Dataset entries
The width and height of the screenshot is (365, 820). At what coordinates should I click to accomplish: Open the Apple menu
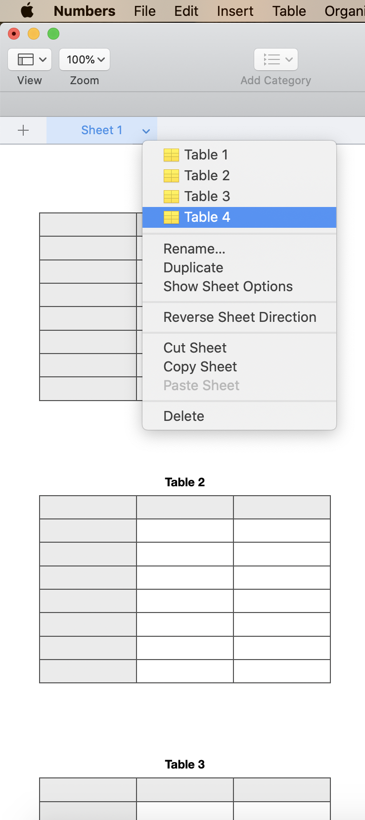[x=27, y=10]
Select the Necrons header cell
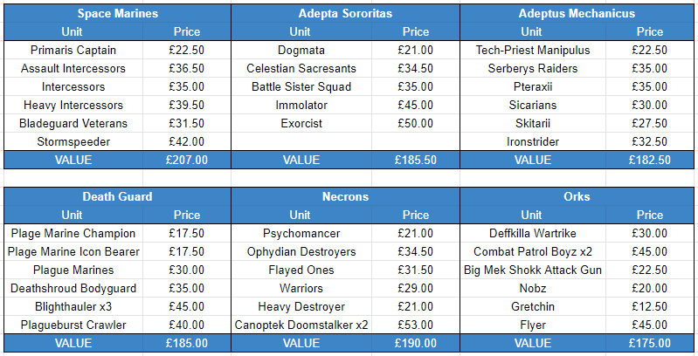The height and width of the screenshot is (356, 698). 345,196
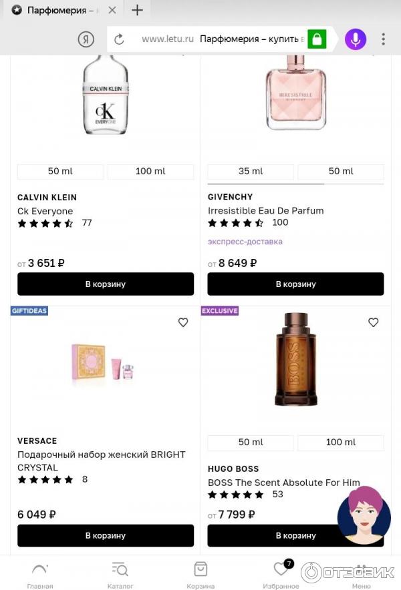Reload the page with refresh icon
This screenshot has width=401, height=590.
(119, 39)
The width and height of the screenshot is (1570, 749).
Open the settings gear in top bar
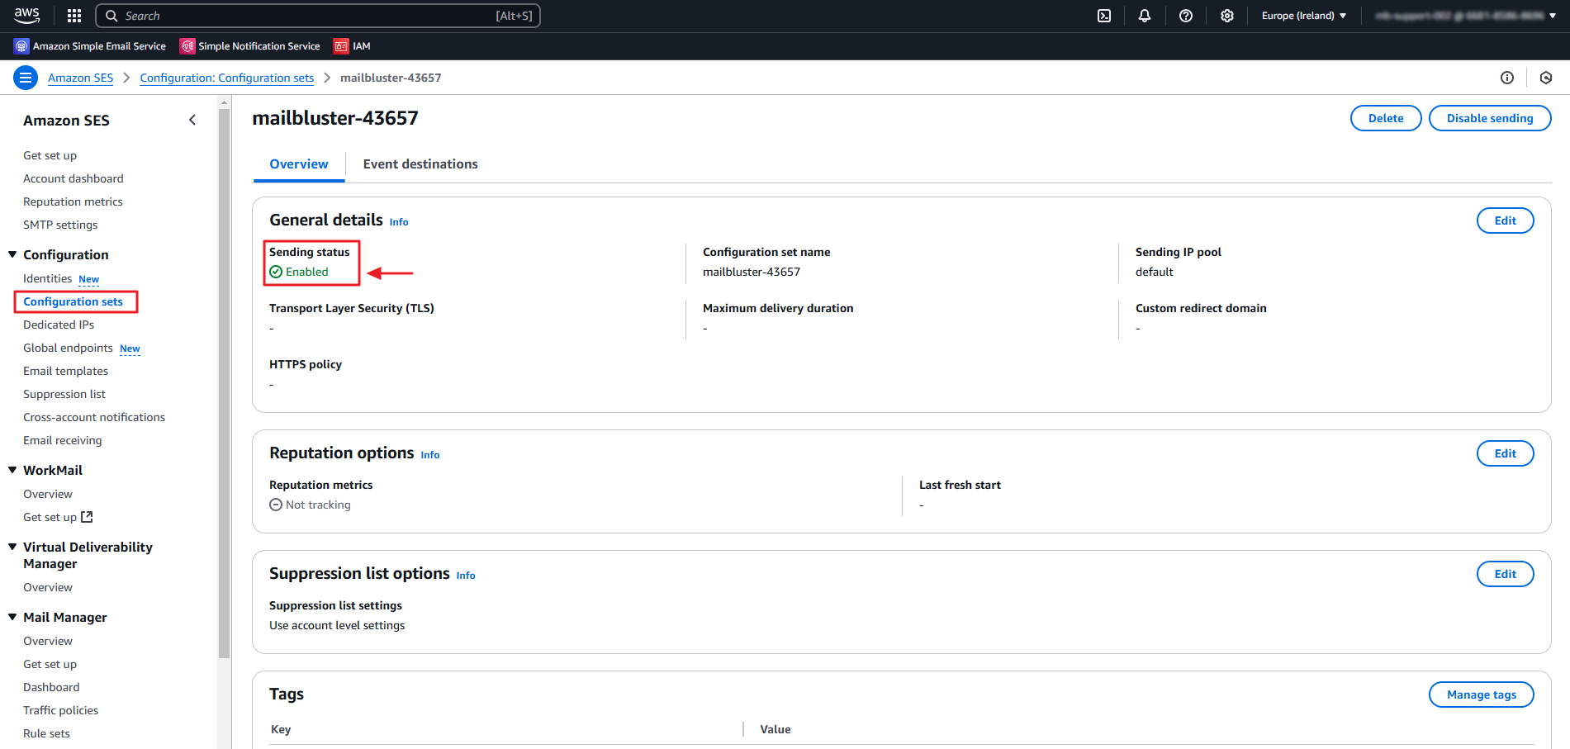click(x=1227, y=16)
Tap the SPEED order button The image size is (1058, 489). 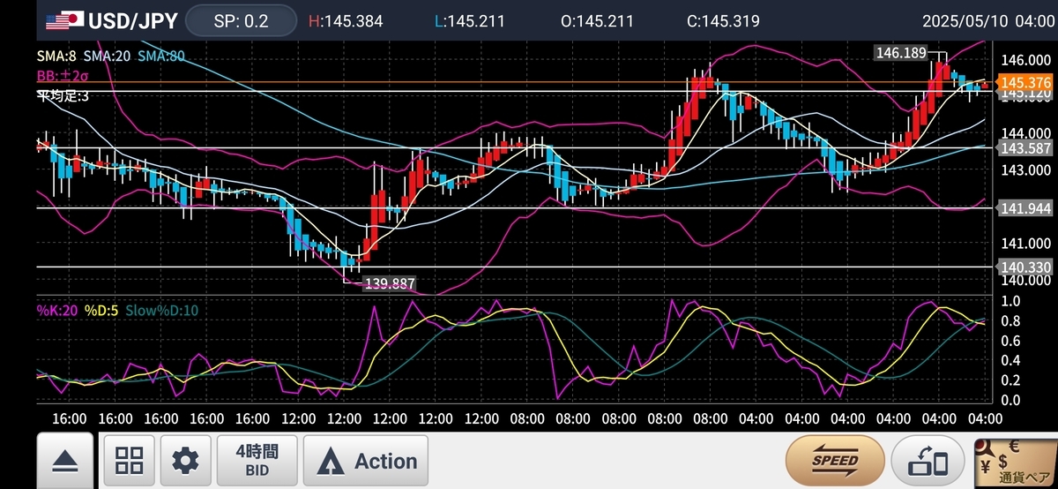(835, 460)
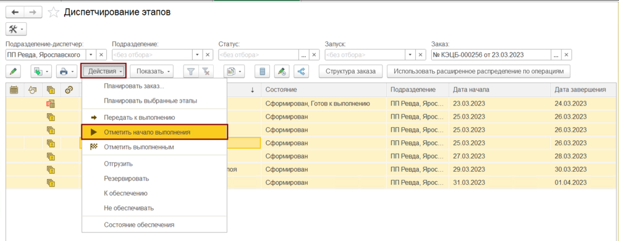
Task: Clear the Заказ field with X
Action: point(567,54)
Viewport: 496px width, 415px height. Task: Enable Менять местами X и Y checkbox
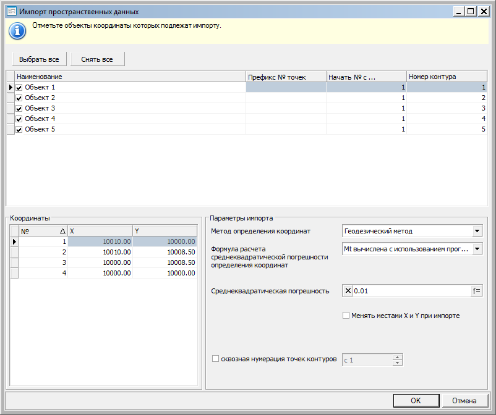(346, 316)
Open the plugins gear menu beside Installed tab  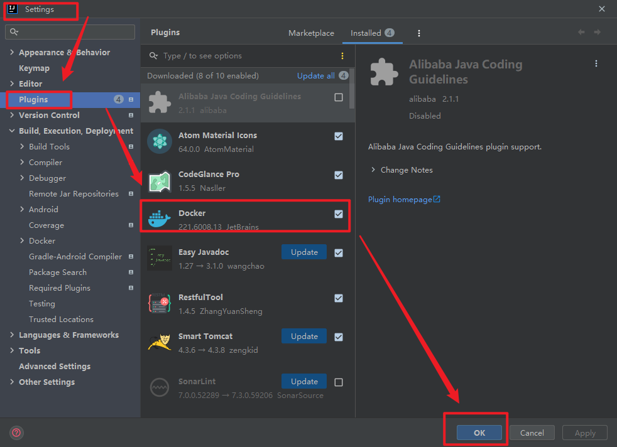[x=419, y=33]
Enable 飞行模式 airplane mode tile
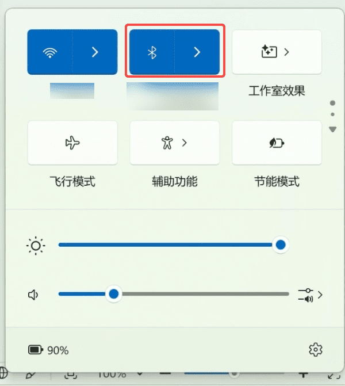 coord(72,143)
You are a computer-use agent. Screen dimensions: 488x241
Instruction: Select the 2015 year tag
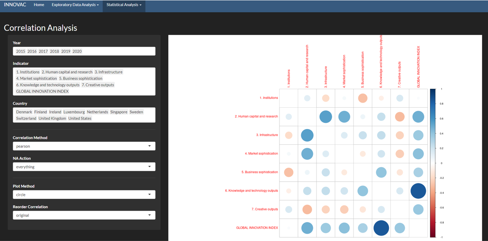click(x=20, y=51)
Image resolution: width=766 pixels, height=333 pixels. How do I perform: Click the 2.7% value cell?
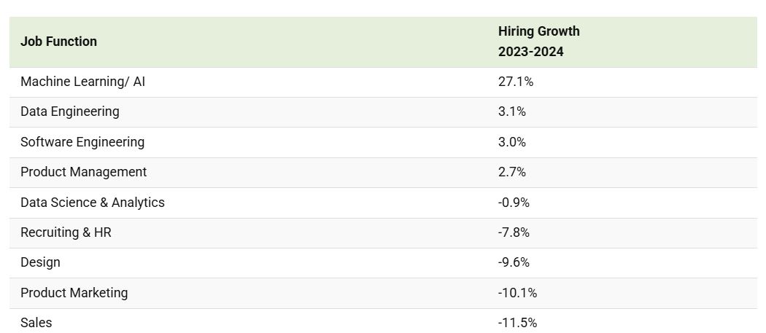point(512,172)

» **WORK TO BE COMPLETED**: Leave the pictures out. Extract exactly the lines running from the one with "Image resolution: width=766" through the last entry, both ends included.

» **ANSWER SPACE**:
Image resolution: width=766 pixels, height=333 pixels. How do I perform: Click the 2.7% value cell?
point(512,172)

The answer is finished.